School of public health

School Notes: School of Public Health
July/August 2015

Megan L. Ranney | https://ysph.yale.edu/

Faculty member appointed to named professorship

In recognition of distinguished scholarship in the area of disease modeling and significant contribution to public health, the Yale Corporation has appointed Alison Galvani, director of the new Center for Infectious Disease Modeling and Analysis at Yale, to the Burnett and Stender Families Professorship in Public Health. Galvani, 38, ranks as one of the leading mathematical biologists in the world and is believed to be the youngest faculty member ever appointed to a named professorship in the history of the Yale School of Public Health. “This chair, the first new chair at YSPH in almost 50 years, will ensure support for important research on infectious diseases in perpetuity,” said Dean Paul Cleary.

YSPH Day of Service

As part of YSPH’s centennial celebration, more than 100 students, faculty, staff, and alumni worked at sites around Connecticut on the Yale Day of Service in early May, helping communities and promoting health and well being. The projects included painting hallways and apartments at the Hillside Family Shelter in New Haven, developing a new garden at New Haven Farms, sorting nonperishable foods and fresh produce at the Connecticut Food Bank warehouse in East Haven, and creating innovative approaches to communicating health risks to the public at the Connecticut State Department of Health in Hartford.

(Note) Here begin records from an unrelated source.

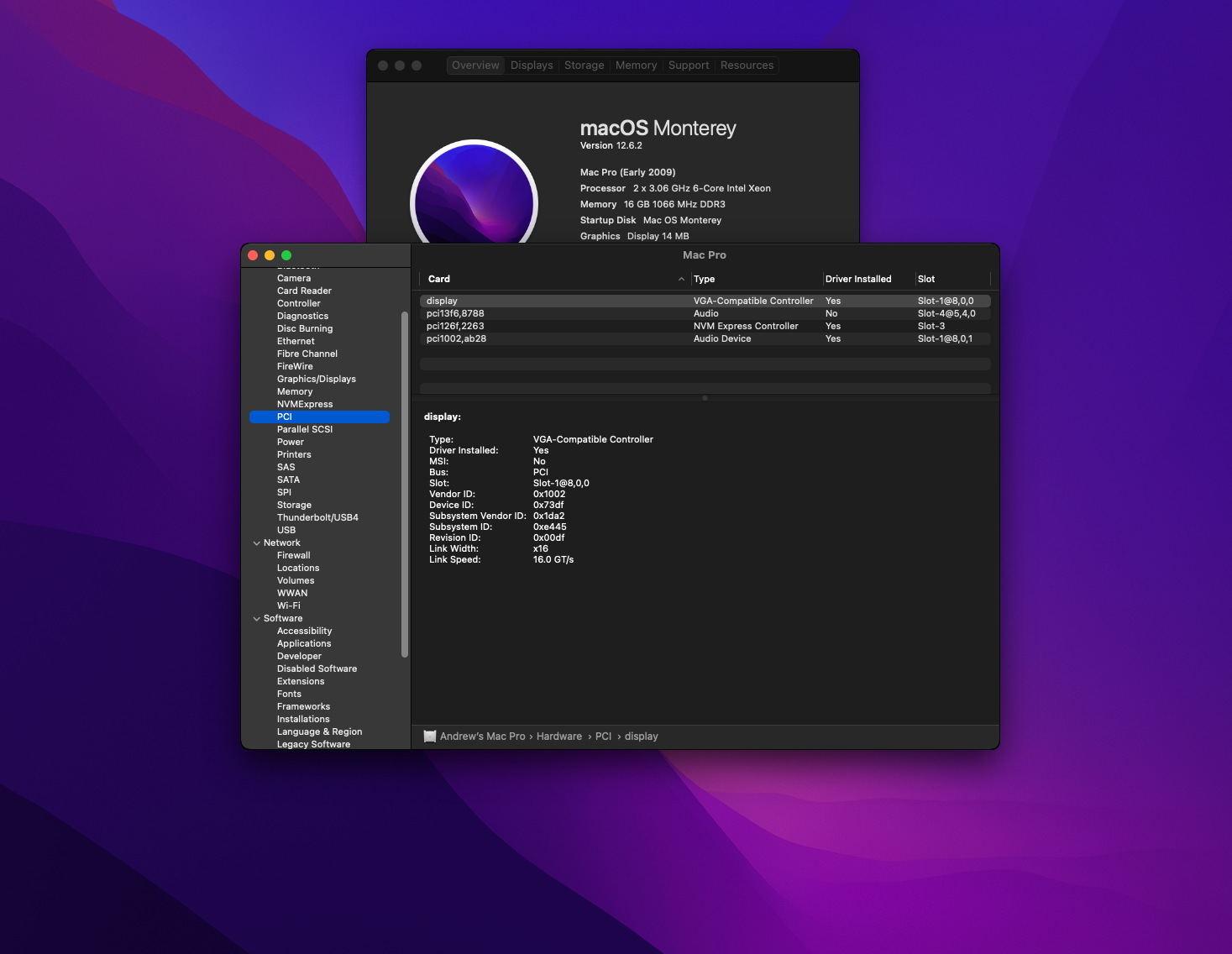Image resolution: width=1232 pixels, height=954 pixels.
Task: Click Hardware in the path bar
Action: coord(558,736)
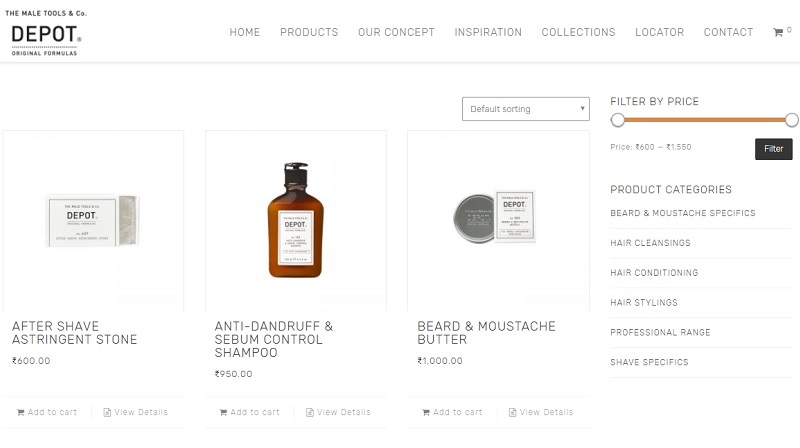The width and height of the screenshot is (800, 448).
Task: Select Hair Stylings category link
Action: (644, 303)
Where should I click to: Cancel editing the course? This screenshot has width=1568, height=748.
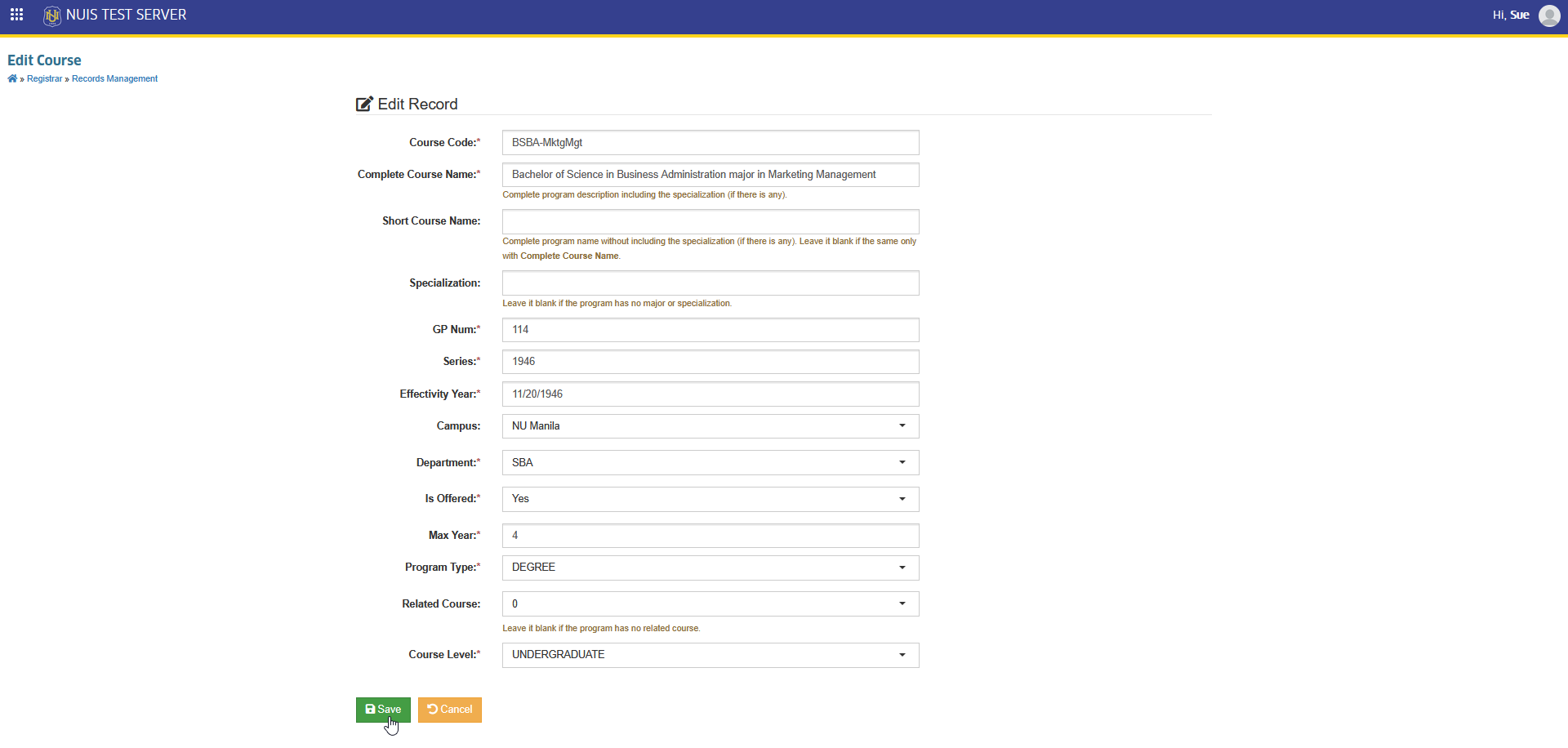tap(450, 710)
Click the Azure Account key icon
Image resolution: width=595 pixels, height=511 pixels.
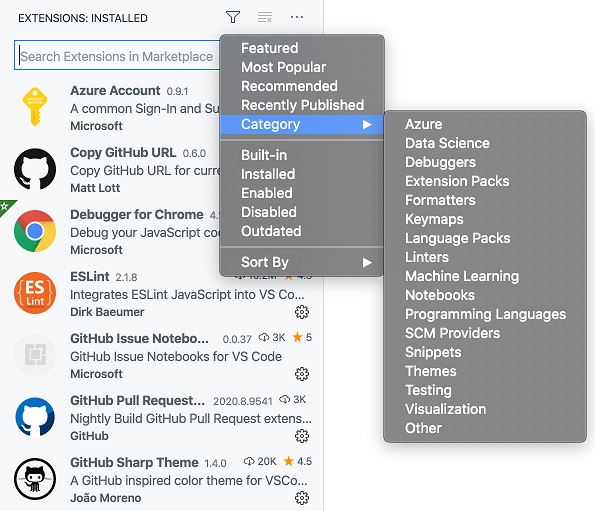(35, 107)
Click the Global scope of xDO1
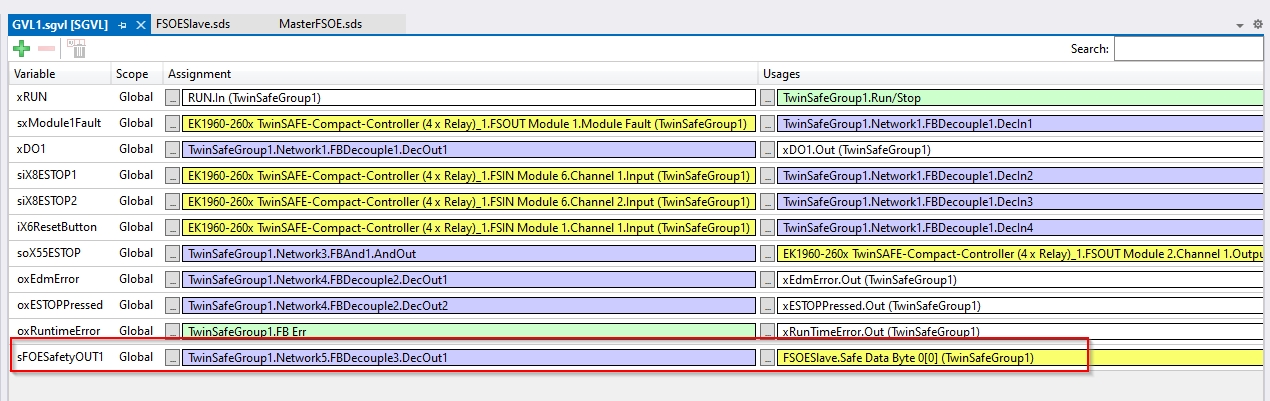1270x401 pixels. (136, 150)
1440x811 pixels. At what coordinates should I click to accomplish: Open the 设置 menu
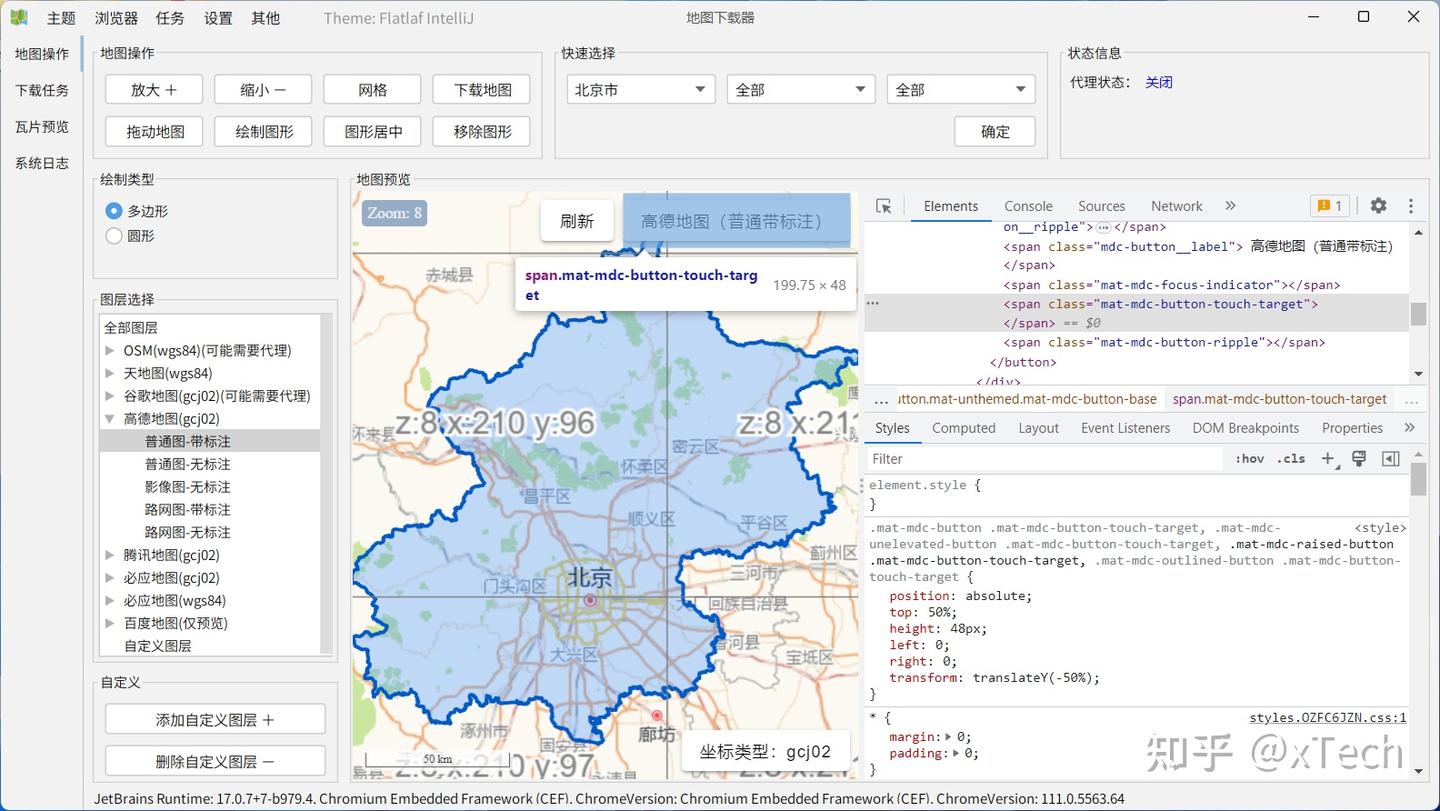[x=218, y=17]
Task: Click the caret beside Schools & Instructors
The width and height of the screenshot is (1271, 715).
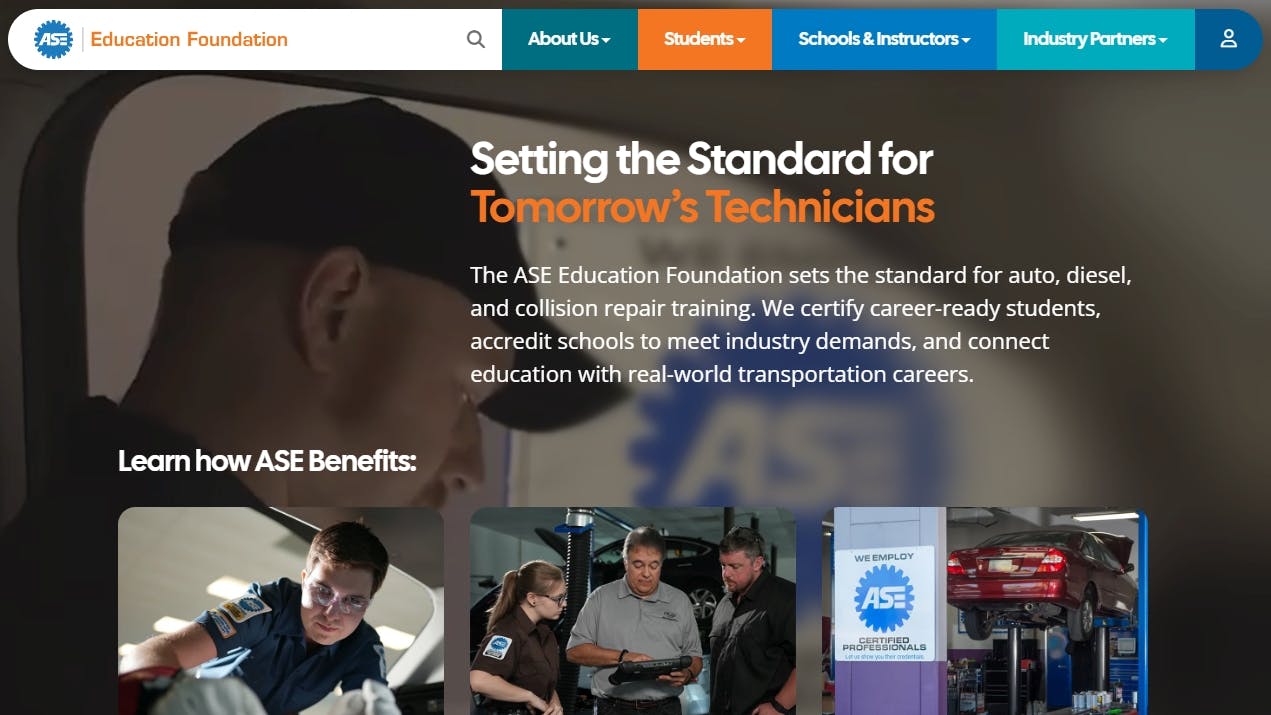Action: (966, 41)
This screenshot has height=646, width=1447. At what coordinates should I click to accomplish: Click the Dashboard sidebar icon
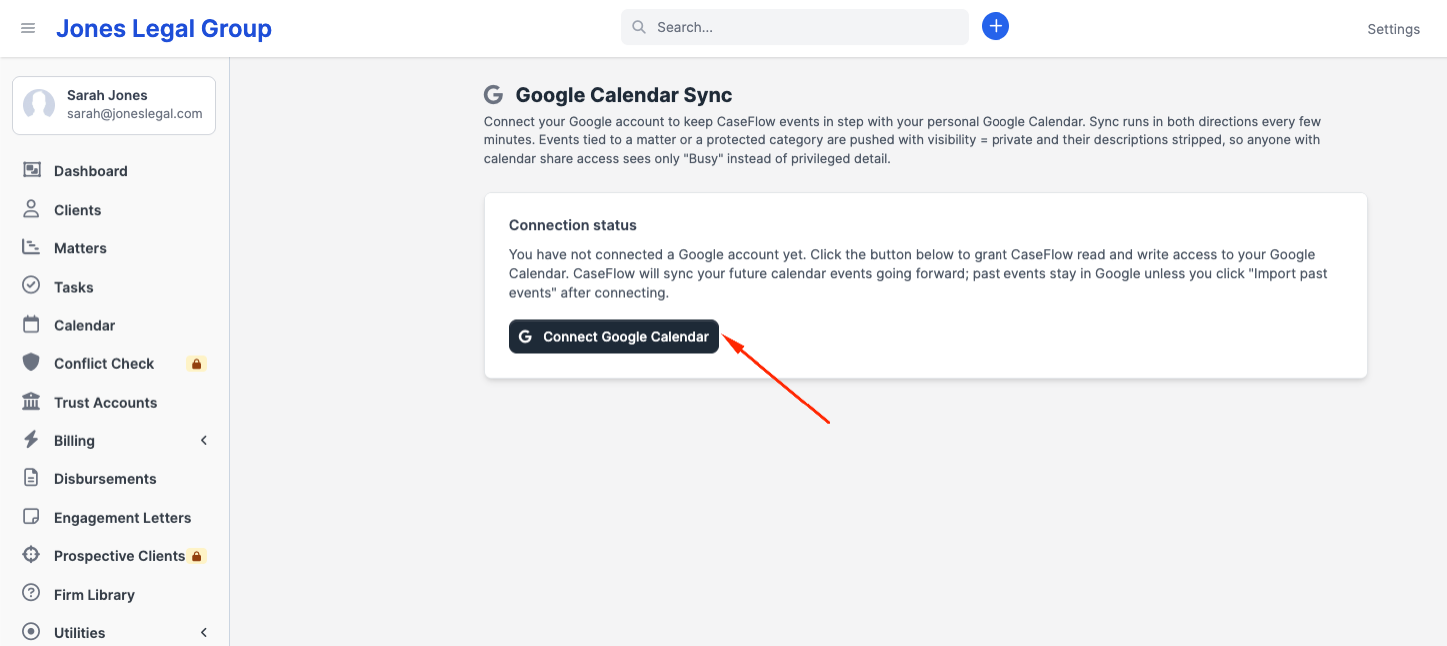(32, 171)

Model predicts best use of antibiotics

A new mathematical model developed by a team of scientists led by the Yale School of Public Health may help predict the optimal dosing of antibiotics.  Antibiotics were introduced more than 70 years ago, but substantial uncertainty remains about how the drugs should be used by patients to ensure recovery while minimizing toxic side effects and the risk of developing antibiotic resistance. The authors hope their new model may eventually help inform the design of more effective antibiotic dosing regimens based on chemical kinetic properties of antibiotics alone. The research appeared in the journal Science Translational Medicine and describes a model that uses information about how antibiotics bind to bacterial target molecules to predict how these drugs will affect individual bacterial cells and populations of bacteria.